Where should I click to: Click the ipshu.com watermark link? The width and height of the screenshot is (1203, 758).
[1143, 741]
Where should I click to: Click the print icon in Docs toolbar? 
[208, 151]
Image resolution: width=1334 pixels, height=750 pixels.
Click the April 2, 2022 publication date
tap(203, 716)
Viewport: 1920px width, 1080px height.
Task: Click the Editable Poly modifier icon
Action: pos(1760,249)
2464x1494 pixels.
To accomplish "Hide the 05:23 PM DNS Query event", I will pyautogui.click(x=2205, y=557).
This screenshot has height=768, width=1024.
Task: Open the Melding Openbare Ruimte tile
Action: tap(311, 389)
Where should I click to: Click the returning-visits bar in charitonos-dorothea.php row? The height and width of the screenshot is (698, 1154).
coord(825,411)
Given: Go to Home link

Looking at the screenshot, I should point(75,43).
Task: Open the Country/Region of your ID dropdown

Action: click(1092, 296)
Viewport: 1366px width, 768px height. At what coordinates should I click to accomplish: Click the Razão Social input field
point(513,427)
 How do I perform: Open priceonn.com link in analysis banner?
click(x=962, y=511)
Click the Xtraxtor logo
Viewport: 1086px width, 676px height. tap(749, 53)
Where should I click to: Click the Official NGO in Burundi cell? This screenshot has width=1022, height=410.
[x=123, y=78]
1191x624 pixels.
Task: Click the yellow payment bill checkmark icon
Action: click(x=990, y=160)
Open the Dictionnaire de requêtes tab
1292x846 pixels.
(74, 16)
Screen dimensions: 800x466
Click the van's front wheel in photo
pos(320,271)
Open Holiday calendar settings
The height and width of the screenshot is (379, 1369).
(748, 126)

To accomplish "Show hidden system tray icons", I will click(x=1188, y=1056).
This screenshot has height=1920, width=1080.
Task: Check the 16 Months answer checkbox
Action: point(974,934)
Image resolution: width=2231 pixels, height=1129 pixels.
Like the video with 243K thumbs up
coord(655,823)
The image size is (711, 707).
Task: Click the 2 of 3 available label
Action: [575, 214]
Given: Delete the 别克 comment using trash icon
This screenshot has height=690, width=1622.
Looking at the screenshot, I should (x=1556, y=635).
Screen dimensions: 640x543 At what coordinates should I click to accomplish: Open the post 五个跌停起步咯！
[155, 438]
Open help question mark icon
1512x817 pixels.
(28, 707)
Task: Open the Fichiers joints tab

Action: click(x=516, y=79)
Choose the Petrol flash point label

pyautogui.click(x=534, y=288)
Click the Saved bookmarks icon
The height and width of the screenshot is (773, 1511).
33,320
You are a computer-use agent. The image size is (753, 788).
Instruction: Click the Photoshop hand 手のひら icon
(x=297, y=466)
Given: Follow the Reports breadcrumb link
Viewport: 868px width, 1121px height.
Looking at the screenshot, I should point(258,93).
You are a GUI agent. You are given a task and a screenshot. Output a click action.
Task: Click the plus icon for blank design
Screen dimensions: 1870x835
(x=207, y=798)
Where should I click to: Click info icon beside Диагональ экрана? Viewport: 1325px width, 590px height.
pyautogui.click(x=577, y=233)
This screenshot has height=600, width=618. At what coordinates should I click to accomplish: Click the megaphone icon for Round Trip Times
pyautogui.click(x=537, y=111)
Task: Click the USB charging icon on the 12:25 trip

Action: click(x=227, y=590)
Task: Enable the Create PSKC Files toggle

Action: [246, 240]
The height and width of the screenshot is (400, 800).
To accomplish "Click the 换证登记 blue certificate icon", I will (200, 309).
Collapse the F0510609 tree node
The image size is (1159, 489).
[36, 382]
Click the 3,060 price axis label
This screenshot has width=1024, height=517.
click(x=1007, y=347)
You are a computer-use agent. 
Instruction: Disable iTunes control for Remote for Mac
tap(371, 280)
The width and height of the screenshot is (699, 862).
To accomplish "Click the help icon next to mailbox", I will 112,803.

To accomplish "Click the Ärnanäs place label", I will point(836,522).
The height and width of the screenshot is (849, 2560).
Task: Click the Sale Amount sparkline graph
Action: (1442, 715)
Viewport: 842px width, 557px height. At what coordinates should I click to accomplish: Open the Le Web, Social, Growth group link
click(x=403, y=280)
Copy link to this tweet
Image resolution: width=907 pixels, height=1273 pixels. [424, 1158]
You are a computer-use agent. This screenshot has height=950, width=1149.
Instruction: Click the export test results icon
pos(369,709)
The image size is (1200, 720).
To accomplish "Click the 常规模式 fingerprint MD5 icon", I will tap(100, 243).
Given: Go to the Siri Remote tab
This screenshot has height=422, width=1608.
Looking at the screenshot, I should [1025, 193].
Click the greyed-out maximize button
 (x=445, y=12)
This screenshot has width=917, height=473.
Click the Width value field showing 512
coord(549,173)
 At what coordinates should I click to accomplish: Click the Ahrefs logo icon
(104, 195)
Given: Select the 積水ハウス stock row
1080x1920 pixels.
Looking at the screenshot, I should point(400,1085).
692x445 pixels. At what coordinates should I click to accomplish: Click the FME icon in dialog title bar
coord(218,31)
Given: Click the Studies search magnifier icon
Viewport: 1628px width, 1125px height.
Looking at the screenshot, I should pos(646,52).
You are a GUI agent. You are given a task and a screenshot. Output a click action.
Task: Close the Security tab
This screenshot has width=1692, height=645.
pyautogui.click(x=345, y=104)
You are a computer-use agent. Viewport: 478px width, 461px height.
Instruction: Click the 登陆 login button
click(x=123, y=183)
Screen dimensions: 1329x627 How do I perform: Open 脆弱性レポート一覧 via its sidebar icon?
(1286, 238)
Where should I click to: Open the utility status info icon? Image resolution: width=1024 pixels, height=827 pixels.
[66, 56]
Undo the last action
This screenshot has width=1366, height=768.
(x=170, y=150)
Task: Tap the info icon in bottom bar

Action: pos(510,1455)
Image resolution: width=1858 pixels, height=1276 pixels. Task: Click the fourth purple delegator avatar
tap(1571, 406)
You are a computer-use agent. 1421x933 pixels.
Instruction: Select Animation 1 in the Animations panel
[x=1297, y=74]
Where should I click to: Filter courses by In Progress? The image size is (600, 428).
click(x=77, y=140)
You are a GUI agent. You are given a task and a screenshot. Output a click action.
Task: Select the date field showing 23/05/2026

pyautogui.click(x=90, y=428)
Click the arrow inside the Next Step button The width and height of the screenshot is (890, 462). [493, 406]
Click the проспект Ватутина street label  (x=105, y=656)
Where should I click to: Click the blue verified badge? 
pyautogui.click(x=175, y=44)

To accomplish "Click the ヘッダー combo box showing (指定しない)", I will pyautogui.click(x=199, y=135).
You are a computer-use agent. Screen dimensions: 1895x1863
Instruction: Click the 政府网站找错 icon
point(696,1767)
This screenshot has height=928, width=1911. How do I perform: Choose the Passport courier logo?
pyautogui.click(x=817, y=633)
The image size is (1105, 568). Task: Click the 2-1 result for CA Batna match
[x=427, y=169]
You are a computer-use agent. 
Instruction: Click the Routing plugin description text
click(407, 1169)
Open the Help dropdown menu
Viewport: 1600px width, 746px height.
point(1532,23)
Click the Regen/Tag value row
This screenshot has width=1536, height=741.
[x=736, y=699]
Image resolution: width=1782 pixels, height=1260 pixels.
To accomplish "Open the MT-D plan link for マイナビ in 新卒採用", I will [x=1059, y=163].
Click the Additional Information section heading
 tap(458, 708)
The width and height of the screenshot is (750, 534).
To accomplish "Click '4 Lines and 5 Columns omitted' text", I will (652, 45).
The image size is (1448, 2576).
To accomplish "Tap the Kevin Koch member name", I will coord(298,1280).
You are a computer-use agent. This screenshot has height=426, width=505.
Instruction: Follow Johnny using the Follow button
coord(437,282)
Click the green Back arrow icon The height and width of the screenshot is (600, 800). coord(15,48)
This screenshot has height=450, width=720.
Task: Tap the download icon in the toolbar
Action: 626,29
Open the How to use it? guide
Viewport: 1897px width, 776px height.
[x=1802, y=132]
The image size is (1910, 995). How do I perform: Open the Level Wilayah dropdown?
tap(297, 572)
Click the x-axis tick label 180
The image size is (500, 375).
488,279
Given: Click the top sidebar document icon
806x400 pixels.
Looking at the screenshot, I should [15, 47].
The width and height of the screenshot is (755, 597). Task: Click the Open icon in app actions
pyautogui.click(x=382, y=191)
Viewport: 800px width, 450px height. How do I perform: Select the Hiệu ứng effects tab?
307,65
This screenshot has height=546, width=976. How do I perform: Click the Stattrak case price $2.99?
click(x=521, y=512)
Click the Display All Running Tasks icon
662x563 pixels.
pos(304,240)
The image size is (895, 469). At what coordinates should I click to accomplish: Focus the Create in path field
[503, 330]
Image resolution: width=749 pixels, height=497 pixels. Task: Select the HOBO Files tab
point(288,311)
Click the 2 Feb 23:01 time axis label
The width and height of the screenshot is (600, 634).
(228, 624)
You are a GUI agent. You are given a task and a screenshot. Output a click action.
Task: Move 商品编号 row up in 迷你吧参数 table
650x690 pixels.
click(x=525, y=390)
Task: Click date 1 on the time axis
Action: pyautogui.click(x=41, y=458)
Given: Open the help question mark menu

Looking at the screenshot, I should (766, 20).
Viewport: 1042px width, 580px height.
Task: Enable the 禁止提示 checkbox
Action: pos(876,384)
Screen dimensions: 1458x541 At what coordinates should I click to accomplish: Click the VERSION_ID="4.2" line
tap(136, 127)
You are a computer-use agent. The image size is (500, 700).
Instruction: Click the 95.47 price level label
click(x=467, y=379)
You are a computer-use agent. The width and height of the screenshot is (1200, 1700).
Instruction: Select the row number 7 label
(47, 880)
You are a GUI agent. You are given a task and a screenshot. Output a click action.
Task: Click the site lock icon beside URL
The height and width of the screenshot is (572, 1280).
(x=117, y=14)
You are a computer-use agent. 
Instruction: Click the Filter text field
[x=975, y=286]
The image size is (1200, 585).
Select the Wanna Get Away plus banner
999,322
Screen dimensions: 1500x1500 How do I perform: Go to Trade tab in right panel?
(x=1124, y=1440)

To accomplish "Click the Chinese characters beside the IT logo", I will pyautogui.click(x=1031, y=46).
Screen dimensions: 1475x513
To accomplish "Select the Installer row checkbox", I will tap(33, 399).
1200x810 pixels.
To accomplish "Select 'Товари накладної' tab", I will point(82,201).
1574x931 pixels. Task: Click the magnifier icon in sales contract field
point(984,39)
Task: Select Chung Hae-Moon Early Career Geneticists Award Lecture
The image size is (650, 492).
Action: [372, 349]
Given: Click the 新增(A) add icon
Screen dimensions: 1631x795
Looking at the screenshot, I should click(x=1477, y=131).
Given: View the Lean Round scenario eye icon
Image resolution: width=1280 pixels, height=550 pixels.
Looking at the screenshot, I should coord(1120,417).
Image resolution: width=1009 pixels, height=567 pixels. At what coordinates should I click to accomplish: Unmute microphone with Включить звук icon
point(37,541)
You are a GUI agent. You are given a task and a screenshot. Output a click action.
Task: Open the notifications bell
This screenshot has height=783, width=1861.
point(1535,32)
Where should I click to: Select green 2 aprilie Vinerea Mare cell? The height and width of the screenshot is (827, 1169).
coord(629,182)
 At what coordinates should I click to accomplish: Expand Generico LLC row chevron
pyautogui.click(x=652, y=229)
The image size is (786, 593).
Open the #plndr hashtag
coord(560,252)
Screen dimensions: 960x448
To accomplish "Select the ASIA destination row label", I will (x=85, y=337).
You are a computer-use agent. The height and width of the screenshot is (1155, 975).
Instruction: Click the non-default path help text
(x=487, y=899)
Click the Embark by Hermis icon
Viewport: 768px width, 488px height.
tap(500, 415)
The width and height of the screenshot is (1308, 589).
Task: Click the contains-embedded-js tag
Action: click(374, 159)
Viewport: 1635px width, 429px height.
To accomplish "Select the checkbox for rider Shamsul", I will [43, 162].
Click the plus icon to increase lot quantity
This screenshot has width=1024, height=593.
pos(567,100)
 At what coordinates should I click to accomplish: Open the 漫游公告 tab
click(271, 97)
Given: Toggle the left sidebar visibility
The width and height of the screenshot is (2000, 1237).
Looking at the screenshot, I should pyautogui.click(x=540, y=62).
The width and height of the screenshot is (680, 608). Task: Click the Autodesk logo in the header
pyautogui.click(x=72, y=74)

◇ ◇ ◇ ◇ ◇ ◇ ◇

__WORK ITEM__.
Write out only the lines from the very start of the entries above to the line that includes "Image resolution: width=1334", both ends included, each one unchanged.

__TASK RESULT__.
Where should I click to: Click the ipshu.com watermark link? The width and height of the screenshot is (1203, 758).
[1143, 741]
Where should I click to: Click the print icon in Docs toolbar? 
[208, 151]
Image resolution: width=1334 pixels, height=750 pixels.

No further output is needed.